DATA EXTRACT:
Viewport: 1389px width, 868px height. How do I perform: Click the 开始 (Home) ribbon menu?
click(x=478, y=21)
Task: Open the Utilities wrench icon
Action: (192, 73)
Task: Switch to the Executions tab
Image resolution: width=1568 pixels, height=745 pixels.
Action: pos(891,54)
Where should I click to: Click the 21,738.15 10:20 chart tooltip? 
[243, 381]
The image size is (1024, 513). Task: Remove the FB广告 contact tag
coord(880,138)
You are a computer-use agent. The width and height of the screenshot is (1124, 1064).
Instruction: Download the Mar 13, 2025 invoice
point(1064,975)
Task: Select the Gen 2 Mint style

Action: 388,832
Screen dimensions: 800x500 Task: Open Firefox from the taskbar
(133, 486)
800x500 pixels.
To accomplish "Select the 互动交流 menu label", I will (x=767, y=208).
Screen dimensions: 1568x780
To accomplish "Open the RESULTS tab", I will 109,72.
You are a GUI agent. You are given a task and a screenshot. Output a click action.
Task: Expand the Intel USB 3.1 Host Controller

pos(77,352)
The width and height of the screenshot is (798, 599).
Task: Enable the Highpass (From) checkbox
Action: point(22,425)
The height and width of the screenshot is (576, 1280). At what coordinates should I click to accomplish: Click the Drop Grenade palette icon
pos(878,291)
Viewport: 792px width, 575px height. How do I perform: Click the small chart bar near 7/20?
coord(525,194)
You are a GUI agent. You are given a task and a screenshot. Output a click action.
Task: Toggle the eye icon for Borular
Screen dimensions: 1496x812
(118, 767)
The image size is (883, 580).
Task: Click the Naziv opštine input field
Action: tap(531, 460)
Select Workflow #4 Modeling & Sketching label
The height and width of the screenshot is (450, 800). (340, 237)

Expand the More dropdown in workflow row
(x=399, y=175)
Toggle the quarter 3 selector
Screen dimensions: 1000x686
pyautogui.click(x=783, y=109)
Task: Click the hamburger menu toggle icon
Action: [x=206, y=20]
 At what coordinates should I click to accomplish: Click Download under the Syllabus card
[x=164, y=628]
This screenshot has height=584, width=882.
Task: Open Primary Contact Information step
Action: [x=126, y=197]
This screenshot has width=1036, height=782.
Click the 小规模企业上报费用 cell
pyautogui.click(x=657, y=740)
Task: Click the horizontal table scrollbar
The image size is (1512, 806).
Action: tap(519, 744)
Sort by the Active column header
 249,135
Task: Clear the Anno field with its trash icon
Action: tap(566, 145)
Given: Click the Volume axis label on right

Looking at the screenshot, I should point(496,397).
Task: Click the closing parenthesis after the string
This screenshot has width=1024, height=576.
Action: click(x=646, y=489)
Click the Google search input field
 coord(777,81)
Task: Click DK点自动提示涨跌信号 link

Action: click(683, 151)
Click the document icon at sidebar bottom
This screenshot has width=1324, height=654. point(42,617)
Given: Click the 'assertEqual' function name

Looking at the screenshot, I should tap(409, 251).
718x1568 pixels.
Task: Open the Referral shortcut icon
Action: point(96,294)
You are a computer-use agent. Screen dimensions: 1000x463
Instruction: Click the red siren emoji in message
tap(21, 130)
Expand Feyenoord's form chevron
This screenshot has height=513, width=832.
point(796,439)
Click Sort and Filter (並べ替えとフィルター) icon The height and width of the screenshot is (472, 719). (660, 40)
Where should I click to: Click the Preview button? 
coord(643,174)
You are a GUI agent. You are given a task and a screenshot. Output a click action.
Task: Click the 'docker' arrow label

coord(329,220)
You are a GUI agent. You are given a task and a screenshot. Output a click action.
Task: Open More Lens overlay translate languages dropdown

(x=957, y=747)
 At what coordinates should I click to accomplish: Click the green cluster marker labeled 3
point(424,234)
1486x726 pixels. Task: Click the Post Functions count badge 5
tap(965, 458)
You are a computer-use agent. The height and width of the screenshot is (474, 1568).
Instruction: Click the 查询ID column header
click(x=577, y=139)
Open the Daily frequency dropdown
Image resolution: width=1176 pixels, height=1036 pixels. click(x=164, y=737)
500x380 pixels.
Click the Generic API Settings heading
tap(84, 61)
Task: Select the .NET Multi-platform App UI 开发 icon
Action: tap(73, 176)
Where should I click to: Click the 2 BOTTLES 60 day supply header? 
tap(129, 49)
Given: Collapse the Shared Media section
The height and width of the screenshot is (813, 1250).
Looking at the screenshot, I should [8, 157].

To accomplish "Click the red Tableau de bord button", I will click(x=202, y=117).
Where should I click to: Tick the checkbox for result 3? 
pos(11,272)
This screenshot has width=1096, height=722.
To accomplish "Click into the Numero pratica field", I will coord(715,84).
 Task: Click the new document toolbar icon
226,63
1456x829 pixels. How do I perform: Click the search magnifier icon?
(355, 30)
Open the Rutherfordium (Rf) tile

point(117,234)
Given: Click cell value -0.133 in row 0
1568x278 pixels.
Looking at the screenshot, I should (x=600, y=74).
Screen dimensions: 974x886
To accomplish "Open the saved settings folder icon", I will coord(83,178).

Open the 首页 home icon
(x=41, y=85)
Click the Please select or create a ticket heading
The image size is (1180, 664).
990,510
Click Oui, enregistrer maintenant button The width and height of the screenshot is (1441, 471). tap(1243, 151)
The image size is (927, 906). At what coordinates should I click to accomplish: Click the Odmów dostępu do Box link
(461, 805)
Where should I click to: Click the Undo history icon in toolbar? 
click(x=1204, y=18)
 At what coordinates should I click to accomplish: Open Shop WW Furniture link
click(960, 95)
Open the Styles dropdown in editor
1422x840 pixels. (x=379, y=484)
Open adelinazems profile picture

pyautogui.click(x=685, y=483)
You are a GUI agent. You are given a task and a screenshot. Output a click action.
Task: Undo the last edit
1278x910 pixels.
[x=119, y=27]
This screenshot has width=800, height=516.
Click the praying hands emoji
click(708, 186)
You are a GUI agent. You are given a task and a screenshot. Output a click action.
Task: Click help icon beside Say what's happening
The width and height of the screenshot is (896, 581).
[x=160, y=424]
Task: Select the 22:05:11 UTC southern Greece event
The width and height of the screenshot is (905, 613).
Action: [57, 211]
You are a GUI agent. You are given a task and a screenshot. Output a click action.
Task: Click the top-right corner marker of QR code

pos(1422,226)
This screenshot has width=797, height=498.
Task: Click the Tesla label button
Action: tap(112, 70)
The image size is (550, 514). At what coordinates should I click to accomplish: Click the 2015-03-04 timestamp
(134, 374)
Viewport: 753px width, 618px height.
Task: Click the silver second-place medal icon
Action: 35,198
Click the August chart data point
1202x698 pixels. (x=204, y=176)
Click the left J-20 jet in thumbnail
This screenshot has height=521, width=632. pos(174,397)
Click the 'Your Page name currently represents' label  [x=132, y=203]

INSTRUCTIONS FOR THE TASK:
Beginning with the very first line of the material above, give each line again exactly, ending with the line that contains "Task: Toggle the eye icon for Borular".

RESPONSE TO THIS TASK:
Viewport: 1389px width, 868px height. How do I perform: Click the 开始 (Home) ribbon menu?
click(x=478, y=21)
Task: Open the Utilities wrench icon
Action: (192, 73)
Task: Switch to the Executions tab
Image resolution: width=1568 pixels, height=745 pixels.
Action: pos(891,54)
Where should I click to: Click the 21,738.15 10:20 chart tooltip? 
[243, 381]
The image size is (1024, 513). Task: Remove the FB广告 contact tag
coord(880,138)
You are a computer-use agent. The width and height of the screenshot is (1124, 1064).
Instruction: Download the Mar 13, 2025 invoice
point(1064,975)
Task: Select the Gen 2 Mint style

Action: 388,832
Screen dimensions: 800x500 Task: Open Firefox from the taskbar
(133, 486)
800x500 pixels.
To accomplish "Select the 互动交流 menu label", I will (x=767, y=208).
Screen dimensions: 1568x780
To accomplish "Open the RESULTS tab", I will 109,72.
You are a GUI agent. You are given a task and a screenshot. Output a click action.
Task: Expand the Intel USB 3.1 Host Controller

pos(77,352)
The width and height of the screenshot is (798, 599).
Task: Enable the Highpass (From) checkbox
Action: point(22,425)
The height and width of the screenshot is (576, 1280). At what coordinates should I click to accomplish: Click the Drop Grenade palette icon
pos(878,291)
Viewport: 792px width, 575px height. How do I perform: Click the small chart bar near 7/20?
coord(525,194)
You are a GUI agent. You are given a task and a screenshot. Output a click action.
Task: Toggle the eye icon for Borular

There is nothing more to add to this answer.